(Saved data entries)

================================

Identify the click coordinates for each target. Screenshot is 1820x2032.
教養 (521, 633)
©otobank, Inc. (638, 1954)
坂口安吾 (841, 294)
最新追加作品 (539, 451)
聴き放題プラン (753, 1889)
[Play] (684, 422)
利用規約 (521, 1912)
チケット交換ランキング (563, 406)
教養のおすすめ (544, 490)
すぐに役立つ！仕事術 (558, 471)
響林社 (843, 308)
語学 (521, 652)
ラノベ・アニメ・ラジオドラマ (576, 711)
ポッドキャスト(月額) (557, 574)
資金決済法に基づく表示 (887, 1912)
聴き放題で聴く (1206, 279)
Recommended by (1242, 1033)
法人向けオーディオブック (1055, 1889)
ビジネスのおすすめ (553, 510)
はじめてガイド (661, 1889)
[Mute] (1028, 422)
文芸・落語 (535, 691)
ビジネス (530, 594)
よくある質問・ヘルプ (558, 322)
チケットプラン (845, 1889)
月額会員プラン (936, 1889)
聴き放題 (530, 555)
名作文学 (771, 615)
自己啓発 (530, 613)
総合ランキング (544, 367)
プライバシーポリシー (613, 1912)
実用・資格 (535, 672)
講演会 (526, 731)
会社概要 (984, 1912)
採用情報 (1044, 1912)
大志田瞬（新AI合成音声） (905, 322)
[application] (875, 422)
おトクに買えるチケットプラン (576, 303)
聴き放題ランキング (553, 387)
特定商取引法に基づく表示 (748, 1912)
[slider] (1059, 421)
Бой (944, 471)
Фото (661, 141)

================================

* **TASK DIRECTIONS**
Would you return, unchanged, the lines from the one containing "月額会員プラン (936, 1889)" through the end of the entries?

* **RESULT OF THE TASK**
月額会員プラン (936, 1889)
聴き放題 (530, 555)
名作文学 (771, 615)
自己啓発 (530, 613)
総合ランキング (544, 367)
プライバシーポリシー (613, 1912)
実用・資格 (535, 672)
講演会 (526, 731)
会社概要 (984, 1912)
採用情報 (1044, 1912)
大志田瞬（新AI合成音声） (905, 322)
[application] (875, 422)
おトクに買えるチケットプラン (576, 303)
聴き放題ランキング (553, 387)
特定商取引法に基づく表示 (748, 1912)
[slider] (1059, 421)
Бой (944, 471)
Фото (661, 141)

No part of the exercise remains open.